_Job A_: In the comment on 802.11a, reproduce the passage that begins at the words "Less interest with" and stops after "in my opinion.", substituting "network snoopers" for "wardrivers".
_Job B_: For each statement below, state whether it agrees with the comment on 802.11a, answering yes or no and quoting the deciding words of the comment: (i) The writer regards "security through obscurity" as a sound choice when only one security method is used. (ii) 802.11g features can drop to "b" speeds when anything "b" is talking. (iii) The writer expects 802.11a channels to run short if everyone in the neighbourhood has an access point.
_Job C_: Rewrite the paragraph of the comment on 802.11a that opens with "Less interest with wardrivers" in a shorter form that keeps its main facts.

* BEGIN Source document *

Based on the quality of Windows this wouldn't surprise me in the slightest.
"But the real question is, considering the speed and price of 802.11g these days, why would you ever choose to run 802.11a?"
Multiple reasons:
Less people on it. Channels will be available until the end of time, and even if everyone in your neighbourhood has an access point, you won't have network problems.
Less interest with wardrivers. While "security through obscurity" isn't the best idea if you're going to pick only one way to secure your systems, if you combine the fact that most people aren't looking for 802.11a networks with the fact that there are tons of open 802.11b and 802.11g networks you won't be looked upon as a potential victim nearly as much. It's not the end of security, but it's a good beginning.
No protocol issues. 802.11b and 802.11g frequently have issues sharing, where the "g" features dumb down to "b" speeds if anything "b" is talking. This is bad in my opinion.

* END Source document *
* BEGIN Extracted data *

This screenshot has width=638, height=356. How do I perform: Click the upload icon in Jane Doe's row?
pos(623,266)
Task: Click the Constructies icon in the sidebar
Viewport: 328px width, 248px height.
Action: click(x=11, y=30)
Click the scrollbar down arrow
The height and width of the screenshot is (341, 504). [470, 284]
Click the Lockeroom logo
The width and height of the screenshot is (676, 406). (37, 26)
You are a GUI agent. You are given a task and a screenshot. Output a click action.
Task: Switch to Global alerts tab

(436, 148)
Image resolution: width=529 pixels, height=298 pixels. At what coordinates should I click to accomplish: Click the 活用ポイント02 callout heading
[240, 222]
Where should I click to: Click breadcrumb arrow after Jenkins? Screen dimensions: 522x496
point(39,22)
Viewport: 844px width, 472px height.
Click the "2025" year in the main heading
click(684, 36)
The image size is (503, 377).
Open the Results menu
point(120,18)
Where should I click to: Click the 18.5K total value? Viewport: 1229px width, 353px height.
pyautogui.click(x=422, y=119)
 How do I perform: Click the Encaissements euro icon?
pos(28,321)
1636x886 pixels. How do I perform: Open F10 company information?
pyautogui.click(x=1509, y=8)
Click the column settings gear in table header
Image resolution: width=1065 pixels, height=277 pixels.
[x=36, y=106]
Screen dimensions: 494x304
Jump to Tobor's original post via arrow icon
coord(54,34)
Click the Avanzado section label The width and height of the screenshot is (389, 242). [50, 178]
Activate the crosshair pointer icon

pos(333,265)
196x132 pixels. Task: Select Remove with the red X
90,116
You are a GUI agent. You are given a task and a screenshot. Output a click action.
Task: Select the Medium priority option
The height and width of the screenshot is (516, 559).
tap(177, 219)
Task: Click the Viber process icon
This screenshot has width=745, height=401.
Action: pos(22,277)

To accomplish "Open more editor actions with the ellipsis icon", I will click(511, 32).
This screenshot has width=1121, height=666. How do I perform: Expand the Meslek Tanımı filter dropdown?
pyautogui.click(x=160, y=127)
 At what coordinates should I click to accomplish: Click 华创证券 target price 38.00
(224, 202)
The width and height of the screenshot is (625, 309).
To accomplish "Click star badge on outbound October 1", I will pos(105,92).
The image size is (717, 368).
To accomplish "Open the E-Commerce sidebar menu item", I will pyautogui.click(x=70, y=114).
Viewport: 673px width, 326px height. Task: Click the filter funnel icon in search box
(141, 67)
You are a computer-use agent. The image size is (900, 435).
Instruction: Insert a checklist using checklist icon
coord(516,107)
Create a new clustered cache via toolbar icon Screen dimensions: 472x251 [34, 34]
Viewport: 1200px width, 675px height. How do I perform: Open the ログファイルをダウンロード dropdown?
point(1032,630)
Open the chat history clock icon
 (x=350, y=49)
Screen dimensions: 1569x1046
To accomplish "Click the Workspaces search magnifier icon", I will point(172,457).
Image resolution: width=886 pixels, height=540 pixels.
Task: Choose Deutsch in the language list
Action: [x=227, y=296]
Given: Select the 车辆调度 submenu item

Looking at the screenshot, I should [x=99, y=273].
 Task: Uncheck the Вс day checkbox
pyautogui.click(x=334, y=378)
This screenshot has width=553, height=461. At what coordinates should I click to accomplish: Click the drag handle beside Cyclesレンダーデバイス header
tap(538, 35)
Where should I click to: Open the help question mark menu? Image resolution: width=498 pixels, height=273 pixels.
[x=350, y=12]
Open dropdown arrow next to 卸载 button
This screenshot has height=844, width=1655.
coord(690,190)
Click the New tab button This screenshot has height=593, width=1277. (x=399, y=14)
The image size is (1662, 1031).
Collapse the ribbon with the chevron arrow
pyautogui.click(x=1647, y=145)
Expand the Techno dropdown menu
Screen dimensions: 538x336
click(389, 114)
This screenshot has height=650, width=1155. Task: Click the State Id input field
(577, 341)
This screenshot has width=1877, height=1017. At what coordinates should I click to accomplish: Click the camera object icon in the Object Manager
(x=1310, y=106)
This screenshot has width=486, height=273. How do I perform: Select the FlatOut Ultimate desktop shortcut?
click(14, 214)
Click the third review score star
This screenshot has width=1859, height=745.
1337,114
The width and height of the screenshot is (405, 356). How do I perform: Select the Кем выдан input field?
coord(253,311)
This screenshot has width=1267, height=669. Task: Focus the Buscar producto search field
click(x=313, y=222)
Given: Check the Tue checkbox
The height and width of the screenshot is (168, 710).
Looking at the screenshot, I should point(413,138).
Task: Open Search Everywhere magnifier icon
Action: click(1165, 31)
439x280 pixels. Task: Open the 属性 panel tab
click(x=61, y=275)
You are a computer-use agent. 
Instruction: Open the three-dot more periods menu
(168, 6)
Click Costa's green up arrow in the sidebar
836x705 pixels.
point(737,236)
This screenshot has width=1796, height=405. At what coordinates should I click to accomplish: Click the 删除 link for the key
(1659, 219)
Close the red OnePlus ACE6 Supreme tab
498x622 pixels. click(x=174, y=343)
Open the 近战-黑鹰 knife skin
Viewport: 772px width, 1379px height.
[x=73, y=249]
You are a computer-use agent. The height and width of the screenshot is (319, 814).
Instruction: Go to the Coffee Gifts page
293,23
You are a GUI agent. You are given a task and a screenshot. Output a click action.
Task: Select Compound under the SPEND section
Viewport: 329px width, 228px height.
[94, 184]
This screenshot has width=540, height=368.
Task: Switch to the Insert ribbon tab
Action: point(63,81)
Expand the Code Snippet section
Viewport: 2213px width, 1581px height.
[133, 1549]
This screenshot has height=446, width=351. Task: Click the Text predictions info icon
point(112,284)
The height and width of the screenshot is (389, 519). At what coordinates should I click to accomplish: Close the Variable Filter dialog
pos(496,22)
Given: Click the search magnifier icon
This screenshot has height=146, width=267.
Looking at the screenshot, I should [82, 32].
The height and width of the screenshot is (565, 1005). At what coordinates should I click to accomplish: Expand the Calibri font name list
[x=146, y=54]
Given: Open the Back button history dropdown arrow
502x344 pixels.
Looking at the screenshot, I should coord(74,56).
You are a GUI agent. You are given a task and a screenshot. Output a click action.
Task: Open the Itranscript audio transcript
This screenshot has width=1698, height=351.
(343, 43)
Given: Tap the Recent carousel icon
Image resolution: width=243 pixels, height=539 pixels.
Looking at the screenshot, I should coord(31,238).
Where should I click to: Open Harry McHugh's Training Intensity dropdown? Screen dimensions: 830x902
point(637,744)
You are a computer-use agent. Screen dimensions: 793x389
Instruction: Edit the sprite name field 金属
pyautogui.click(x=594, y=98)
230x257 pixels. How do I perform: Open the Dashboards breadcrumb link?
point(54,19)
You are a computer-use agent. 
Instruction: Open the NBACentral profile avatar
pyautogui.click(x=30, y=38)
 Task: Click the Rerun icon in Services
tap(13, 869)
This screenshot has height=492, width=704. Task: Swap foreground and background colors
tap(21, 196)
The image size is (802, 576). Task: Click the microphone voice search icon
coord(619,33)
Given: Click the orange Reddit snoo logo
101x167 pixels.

* END Extracted data *

_Exercise solution A_:
Less interest with network snoopers. While "security through obscurity" isn't the best idea if you're going to pick only one way to secure your systems, if you combine the fact that most people aren't looking for 802.11a networks with the fact that there are tons of open 802.11b and 802.11g networks you won't be looked upon as a potential victim nearly as much. It's not the end of security, but it's a good beginning.
No protocol issues. 802.11b and 802.11g frequently have issues sharing, where the "g" features dumb down to "b" speeds if anything "b" is talking. This is bad in my opinion.

_Exercise solution B_:
(i) No: "isn't the best idea if you're going to pick only one way to secure your systems"
(ii) Yes: "where the "g" features dumb down to "b" speeds if anything "b" is talking"
(iii) No: "Channels will be available until the end of time, and even if everyone in your neighbourhood has an access point, you won't have network problems."

_Exercise solution C_: 802.11a draws less interest from wardrivers. Security through obscurity is a poor choice as the only safeguard. However, most people are not looking for 802.11a networks, and many open 802.11b and 802.11g networks exist. As a result, an 802.11a network is far less likely to be seen as a potential victim. This is not complete security, but it is a good beginning.